Он опять прошёлся по комнате и, подойдя, уткнул палец ему в грудь.
— Что сделал лично ты?
— В каком смысле? — приподнял бровь опер.
— Ты сказал, что самодержавие себя изжило, так?
— Так, — кивнул Стас.
— Что сделал лично ты, чтобы это исправить?
«Ого, — подумал опер. — Так, того и гляди, не я его вербану, а он меня заагентурит. Вот, блин, дядя Джо, с тобой хрен расслабишься. Я ещё таких, пожалуй, что, и не встречал».
Вопрос, прямо скажем, застал его врасплох. Скрывая лёгкое замешательство, он взял со стола папиросу и, прикурив, потянулся открыть форточку. Сосо с улыбкой наблюдал за всеми этими манипуляциями.
— Я ничего не делал, — выпустив дым, пожал он плечами. — Помогать тем, кто стреляет чиновников, я считаю делом бессмысленным и, главное, недостойным. Убили одного — поставят другого, только и всего. Возможно, ещё худшего. Или творчество господина Маркса рабочим объяснять? Увольте.
— А чем тебя лично не устраивает господин Маркс?
— Меня? — удивился Стас. — Я-то тут при чём? Ко мне-то этот господин, точно, никаким боком.
— Как же, ты полагаешь, нужно переустроить общество? — серьёзно спросил Сосо. Если ты об этом думал.
— Есть у меня одна идея, — простецки почесал в затылке опер. — Но мне без толковых помощников не обойтись.
— Интересно, — оппонент сел на стул верхом и пристально посмотрел на Стаса. — А можно поподробнее? Если, конечно, это не секрет.
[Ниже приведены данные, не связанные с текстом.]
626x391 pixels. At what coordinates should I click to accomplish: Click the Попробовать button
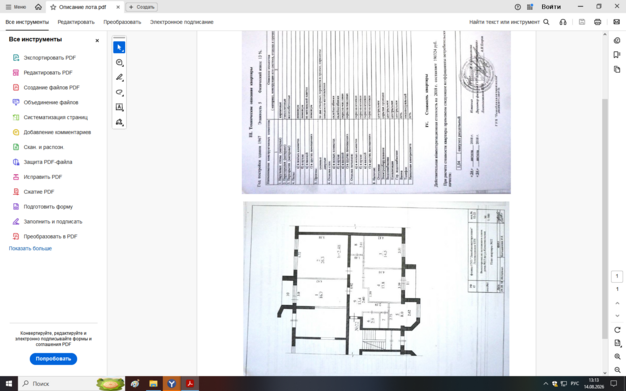click(x=53, y=359)
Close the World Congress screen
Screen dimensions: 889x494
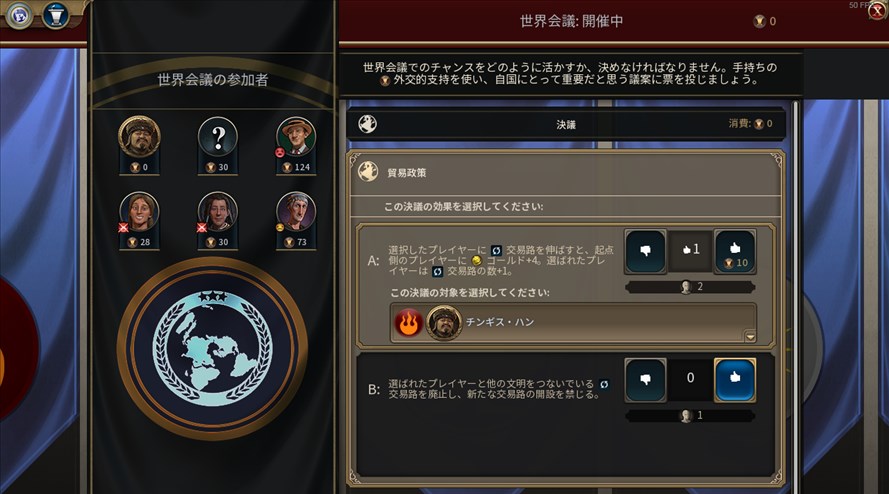[x=877, y=11]
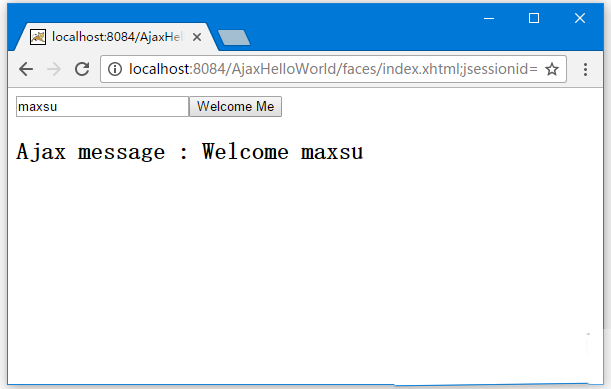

— Хочешь — слушай, — он оседлал стул, стоящий напротив.
Они встретились на той аллее, где пару дней назад «разрабатывали» Сосо — жандарм Всеволод, сыщик Володя и мент конца XX века.
— Как подопечный? — поинтересовался после приветствия, Володя.
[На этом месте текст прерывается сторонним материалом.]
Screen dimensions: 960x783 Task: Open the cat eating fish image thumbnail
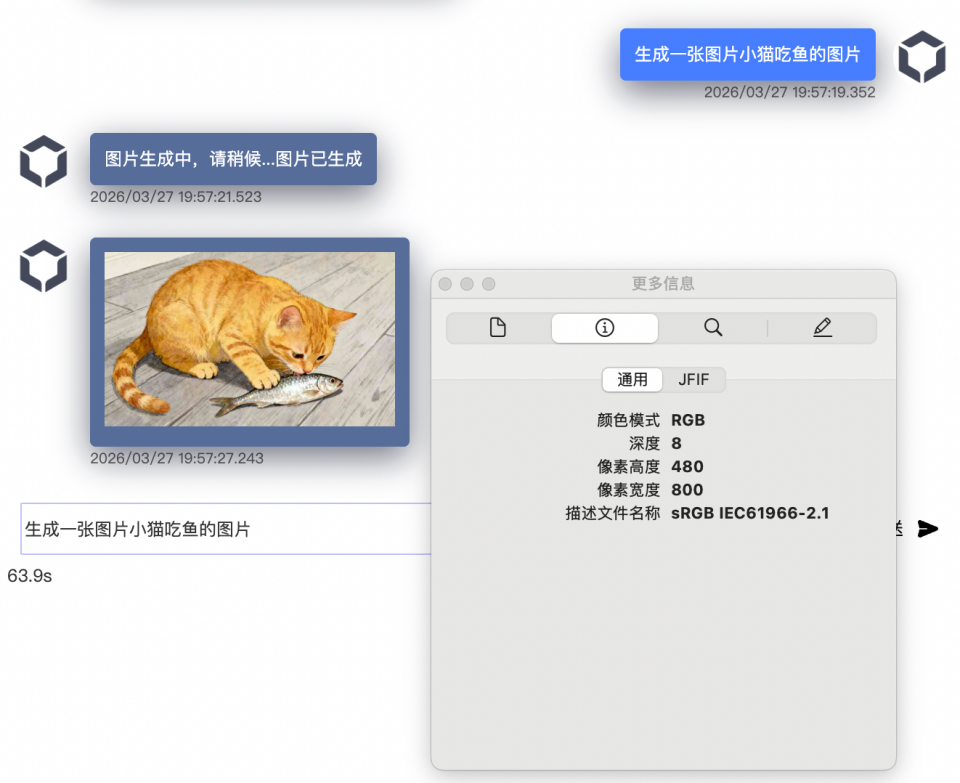click(x=248, y=340)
— Нормально, — отозвался Стас, усаживаясь на скамейку. — А что, Полина не доложила? Ай-яй-яй! Ты пожури её, так же нельзя с куратором.
— Станислав, что тебе в голову приходит! — возмутился сыщик.
Опер улыбнулся.
Полину, с которой, в настоящее время, остался Сосо, «сосватал» ему именно Коренев. Незаконнорожденная дочь графа ***, она до семнадцати лет росла в далеко не бедной семье, то есть до тех пор, пока не проявила себя, как талантливая мошенница. Мать и куча тёток пришли в ужас, вся родня (тоже далёкая от нищеты) кинулись «заминать» историю, будучи свято уверенными, что «девочку оклеветали».
— Понимаешь, Станислав, здесь дело не криминальных наклонностях, — рассказывал сыщик. — Душно ей в этом мирке. Натура у неё яркая, талантливая, а где её применить? Начиталась романов, вот и давай чудесить.
Вторая подставная «сестричка», Галина, та и вовсе, несмотря на юные годы, была проституткой со стажем. А куда прикажете податься молодой умной девахе с пятью классами гимназии после смерти отца, бывшего, при жизни, мелким чиновником? Если раньше семья ещё сводила кое-как концы с концами, отец умудрялся как-то платить за гимназию, то после его кончины мать «запила горькую». Перед Галиной с двумя сестрёнками встал вопрос о выживании. И она, будучи человеком решительным, пошла на панель.